Written instruction:
Please convert everything from the line containing "Select the Apr 4, 2026 date" down to the line containing "Looking at the screenshot, I should (x=189, y=10)." into a JSON list of strings, one string per line, skipping blank lines. Leave out all other entries.

Records:

## start

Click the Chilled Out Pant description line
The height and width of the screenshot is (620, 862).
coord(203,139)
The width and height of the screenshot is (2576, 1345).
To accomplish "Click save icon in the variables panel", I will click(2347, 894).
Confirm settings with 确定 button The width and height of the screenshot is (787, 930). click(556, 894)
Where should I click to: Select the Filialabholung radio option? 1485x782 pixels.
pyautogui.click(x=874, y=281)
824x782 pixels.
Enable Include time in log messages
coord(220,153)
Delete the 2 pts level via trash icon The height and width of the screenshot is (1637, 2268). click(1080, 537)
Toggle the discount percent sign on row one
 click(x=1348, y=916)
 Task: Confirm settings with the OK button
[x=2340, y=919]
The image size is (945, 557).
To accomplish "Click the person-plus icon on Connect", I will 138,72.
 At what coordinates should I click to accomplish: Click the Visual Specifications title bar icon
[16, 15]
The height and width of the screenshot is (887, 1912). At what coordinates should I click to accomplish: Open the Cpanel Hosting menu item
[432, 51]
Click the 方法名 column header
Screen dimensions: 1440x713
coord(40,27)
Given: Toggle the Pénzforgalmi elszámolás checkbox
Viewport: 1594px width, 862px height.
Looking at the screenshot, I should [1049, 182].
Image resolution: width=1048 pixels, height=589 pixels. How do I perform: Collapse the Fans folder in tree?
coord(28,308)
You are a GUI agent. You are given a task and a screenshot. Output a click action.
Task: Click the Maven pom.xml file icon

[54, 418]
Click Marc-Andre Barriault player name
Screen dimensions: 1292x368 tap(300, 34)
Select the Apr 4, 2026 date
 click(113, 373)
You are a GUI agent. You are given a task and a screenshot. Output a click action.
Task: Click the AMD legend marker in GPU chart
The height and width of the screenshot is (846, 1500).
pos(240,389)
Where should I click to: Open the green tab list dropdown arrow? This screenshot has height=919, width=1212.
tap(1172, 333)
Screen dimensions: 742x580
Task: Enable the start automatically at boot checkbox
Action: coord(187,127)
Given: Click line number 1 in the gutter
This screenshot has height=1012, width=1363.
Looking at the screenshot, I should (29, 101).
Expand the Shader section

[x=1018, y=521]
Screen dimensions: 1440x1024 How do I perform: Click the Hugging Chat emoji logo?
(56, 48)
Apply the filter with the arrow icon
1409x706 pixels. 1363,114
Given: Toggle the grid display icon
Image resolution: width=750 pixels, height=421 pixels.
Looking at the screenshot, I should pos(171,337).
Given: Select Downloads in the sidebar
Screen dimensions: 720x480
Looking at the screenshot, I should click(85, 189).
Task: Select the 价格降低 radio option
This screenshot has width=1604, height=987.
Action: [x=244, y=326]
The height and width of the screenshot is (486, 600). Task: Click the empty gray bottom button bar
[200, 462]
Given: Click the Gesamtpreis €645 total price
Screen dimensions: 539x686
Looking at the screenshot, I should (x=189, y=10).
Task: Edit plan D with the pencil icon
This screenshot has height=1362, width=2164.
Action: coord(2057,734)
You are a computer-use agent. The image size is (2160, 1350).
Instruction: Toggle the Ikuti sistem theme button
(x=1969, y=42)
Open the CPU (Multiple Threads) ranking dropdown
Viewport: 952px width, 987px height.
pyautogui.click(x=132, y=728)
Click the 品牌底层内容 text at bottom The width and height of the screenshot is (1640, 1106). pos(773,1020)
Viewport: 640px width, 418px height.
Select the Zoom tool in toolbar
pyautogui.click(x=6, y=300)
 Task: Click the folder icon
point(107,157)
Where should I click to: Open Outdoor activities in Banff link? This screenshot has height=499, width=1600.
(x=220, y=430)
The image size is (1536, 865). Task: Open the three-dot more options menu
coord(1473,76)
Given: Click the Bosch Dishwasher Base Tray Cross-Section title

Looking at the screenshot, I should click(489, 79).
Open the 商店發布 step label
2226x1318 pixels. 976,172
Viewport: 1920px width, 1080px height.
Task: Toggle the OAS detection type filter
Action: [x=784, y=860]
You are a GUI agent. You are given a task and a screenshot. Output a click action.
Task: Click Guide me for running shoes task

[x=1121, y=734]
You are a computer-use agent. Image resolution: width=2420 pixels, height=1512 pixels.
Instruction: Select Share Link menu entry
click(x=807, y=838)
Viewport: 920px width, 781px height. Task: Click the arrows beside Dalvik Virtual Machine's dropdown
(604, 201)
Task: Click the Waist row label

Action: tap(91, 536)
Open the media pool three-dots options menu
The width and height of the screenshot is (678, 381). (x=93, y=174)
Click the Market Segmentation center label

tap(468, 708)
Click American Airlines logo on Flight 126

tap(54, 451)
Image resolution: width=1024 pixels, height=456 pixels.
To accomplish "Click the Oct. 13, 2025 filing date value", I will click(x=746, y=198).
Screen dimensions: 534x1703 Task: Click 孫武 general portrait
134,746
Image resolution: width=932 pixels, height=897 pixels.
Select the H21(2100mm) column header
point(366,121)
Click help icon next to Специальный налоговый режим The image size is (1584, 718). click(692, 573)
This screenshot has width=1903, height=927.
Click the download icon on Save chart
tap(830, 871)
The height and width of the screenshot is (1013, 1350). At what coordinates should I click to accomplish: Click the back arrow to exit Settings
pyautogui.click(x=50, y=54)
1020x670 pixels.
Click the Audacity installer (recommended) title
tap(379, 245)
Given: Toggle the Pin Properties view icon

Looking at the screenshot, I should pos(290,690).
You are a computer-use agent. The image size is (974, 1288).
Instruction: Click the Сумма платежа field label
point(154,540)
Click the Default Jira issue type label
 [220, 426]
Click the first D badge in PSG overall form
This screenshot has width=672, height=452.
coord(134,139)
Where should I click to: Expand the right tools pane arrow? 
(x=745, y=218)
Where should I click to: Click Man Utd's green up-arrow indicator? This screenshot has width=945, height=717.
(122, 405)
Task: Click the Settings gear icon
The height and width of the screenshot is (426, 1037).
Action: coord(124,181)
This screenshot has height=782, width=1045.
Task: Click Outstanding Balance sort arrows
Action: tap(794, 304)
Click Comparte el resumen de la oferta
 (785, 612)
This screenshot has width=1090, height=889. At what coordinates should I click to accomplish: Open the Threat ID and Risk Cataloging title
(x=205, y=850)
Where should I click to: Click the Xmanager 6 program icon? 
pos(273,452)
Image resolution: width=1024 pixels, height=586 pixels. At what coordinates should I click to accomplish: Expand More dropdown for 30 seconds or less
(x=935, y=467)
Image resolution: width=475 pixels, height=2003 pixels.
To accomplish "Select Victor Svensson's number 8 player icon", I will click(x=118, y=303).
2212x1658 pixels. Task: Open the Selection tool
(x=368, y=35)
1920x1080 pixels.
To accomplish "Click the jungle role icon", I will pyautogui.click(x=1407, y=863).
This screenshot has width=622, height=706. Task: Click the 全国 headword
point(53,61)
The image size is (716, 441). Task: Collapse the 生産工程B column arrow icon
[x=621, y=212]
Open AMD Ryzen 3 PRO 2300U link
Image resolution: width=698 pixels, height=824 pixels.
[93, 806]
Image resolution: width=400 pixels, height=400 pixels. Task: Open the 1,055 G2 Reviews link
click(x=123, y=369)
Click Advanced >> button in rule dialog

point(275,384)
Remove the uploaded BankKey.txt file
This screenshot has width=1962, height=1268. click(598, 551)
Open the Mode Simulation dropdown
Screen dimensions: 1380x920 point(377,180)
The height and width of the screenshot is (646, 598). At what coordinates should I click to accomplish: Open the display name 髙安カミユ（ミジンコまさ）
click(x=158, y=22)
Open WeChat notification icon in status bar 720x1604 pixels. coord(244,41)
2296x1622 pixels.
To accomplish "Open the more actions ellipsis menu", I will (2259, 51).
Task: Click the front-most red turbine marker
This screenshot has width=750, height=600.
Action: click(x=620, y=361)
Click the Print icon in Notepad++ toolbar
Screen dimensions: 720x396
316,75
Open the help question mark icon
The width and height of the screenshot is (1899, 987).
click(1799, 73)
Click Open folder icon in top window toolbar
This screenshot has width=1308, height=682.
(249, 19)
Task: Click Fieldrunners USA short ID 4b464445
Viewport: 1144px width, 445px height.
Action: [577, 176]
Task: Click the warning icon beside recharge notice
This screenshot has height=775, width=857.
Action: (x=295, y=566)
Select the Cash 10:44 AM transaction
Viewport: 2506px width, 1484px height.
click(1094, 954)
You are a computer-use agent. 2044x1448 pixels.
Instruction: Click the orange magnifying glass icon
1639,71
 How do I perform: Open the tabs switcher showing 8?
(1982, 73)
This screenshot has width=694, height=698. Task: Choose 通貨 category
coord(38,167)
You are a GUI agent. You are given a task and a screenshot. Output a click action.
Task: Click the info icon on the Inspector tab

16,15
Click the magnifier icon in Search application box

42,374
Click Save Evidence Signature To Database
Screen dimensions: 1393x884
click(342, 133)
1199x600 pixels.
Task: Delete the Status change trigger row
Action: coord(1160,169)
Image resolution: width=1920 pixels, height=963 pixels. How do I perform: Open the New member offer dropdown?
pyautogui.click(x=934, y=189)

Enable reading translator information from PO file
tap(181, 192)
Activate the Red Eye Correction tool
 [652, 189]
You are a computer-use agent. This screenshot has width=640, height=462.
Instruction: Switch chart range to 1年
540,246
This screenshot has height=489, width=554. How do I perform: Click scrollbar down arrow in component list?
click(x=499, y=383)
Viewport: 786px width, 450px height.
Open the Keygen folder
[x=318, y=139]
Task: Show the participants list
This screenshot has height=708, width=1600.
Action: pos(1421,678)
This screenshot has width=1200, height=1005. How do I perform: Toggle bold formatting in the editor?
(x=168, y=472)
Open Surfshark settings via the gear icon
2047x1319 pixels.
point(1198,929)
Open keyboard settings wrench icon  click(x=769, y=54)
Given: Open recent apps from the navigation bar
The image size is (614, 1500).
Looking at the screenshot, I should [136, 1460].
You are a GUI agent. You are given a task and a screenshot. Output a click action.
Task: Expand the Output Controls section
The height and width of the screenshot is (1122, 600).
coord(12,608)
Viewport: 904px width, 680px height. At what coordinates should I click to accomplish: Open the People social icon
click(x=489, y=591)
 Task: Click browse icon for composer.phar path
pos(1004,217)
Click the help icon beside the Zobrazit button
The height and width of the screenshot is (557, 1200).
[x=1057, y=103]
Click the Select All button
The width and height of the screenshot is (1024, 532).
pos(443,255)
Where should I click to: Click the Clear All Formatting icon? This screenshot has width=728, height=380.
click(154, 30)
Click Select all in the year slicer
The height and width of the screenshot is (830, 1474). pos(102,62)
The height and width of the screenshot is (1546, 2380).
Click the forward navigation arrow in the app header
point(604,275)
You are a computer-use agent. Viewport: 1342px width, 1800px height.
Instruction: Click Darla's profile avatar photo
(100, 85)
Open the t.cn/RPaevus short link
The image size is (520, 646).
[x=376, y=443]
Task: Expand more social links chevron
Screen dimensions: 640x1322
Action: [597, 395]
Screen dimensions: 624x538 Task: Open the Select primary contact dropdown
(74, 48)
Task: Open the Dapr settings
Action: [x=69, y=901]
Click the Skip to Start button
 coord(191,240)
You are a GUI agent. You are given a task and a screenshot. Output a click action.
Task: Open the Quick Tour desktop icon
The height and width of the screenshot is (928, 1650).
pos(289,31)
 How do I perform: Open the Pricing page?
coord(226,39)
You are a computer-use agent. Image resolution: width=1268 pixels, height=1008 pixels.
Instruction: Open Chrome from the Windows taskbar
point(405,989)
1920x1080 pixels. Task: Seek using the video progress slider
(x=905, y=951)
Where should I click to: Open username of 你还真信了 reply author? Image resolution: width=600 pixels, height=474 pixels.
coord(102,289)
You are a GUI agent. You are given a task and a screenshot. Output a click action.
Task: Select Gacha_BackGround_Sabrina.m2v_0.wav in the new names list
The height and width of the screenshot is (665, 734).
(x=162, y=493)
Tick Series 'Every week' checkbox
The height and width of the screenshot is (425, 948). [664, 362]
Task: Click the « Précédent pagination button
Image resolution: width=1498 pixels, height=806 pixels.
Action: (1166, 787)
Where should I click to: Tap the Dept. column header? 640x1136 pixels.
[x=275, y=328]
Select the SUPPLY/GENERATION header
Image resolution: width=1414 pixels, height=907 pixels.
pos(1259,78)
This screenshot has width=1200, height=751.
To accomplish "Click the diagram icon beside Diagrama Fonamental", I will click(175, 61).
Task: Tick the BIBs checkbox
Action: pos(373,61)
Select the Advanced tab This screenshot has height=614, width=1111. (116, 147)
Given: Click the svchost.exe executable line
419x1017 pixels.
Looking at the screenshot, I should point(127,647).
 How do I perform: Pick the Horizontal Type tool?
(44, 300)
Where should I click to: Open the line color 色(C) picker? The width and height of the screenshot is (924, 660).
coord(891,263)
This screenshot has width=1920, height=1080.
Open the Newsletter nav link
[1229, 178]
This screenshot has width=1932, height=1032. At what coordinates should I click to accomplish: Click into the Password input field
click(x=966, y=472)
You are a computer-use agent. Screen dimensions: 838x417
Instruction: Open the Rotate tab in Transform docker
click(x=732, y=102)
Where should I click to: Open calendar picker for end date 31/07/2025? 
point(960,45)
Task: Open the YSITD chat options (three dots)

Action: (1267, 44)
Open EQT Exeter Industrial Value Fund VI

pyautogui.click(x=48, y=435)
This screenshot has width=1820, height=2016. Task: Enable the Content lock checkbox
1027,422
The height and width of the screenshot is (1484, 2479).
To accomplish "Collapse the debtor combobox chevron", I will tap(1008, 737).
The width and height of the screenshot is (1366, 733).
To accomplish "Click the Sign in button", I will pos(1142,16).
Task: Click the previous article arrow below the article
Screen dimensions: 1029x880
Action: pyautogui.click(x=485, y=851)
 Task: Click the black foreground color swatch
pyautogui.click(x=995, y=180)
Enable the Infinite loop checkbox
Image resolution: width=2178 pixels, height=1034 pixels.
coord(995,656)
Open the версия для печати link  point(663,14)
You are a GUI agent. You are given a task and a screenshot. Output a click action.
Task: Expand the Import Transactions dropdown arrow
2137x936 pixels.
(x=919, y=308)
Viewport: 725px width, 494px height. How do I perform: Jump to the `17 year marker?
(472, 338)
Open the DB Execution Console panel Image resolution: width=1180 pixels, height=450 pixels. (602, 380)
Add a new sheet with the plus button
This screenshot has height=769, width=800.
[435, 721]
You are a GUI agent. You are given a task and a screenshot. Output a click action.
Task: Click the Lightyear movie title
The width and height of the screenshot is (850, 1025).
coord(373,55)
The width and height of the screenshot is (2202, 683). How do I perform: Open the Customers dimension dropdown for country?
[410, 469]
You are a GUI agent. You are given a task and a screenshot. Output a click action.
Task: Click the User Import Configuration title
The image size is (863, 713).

## end

Exercise answer:
[
  "Select the Apr 4, 2026 date",
  " click(113, 373)",
  "You are a GUI agent. You are given a task and a screenshot. Output a click action.",
  "Task: Click the AMD legend marker in GPU chart",
  "The height and width of the screenshot is (846, 1500).",
  "pos(240,389)",
  "Where should I click to: Open the green tab list dropdown arrow? This screenshot has height=919, width=1212.",
  "tap(1172, 333)",
  "Screen dimensions: 742x580",
  "Task: Enable the start automatically at boot checkbox",
  "Action: coord(187,127)",
  "Given: Click line number 1 in the gutter",
  "This screenshot has height=1012, width=1363.",
  "Looking at the screenshot, I should (29, 101).",
  "Expand the Shader section",
  "[x=1018, y=521]",
  "Screen dimensions: 1440x1024 How do I perform: Click the Hugging Chat emoji logo?",
  "(56, 48)",
  "Apply the filter with the arrow icon",
  "1409x706 pixels. 1363,114",
  "Given: Toggle the grid display icon",
  "Image resolution: width=750 pixels, height=421 pixels.",
  "Looking at the screenshot, I should pos(171,337).",
  "Given: Select Downloads in the sidebar",
  "Screen dimensions: 720x480",
  "Looking at the screenshot, I should click(85, 189).",
  "Task: Select the 价格降低 radio option",
  "This screenshot has width=1604, height=987.",
  "Action: [x=244, y=326]",
  "The height and width of the screenshot is (486, 600). Task: Click the empty gray bottom button bar",
  "[200, 462]",
  "Given: Click the Gesamtpreis €645 total price",
  "Screen dimensions: 539x686",
  "Looking at the screenshot, I should (x=189, y=10)."
]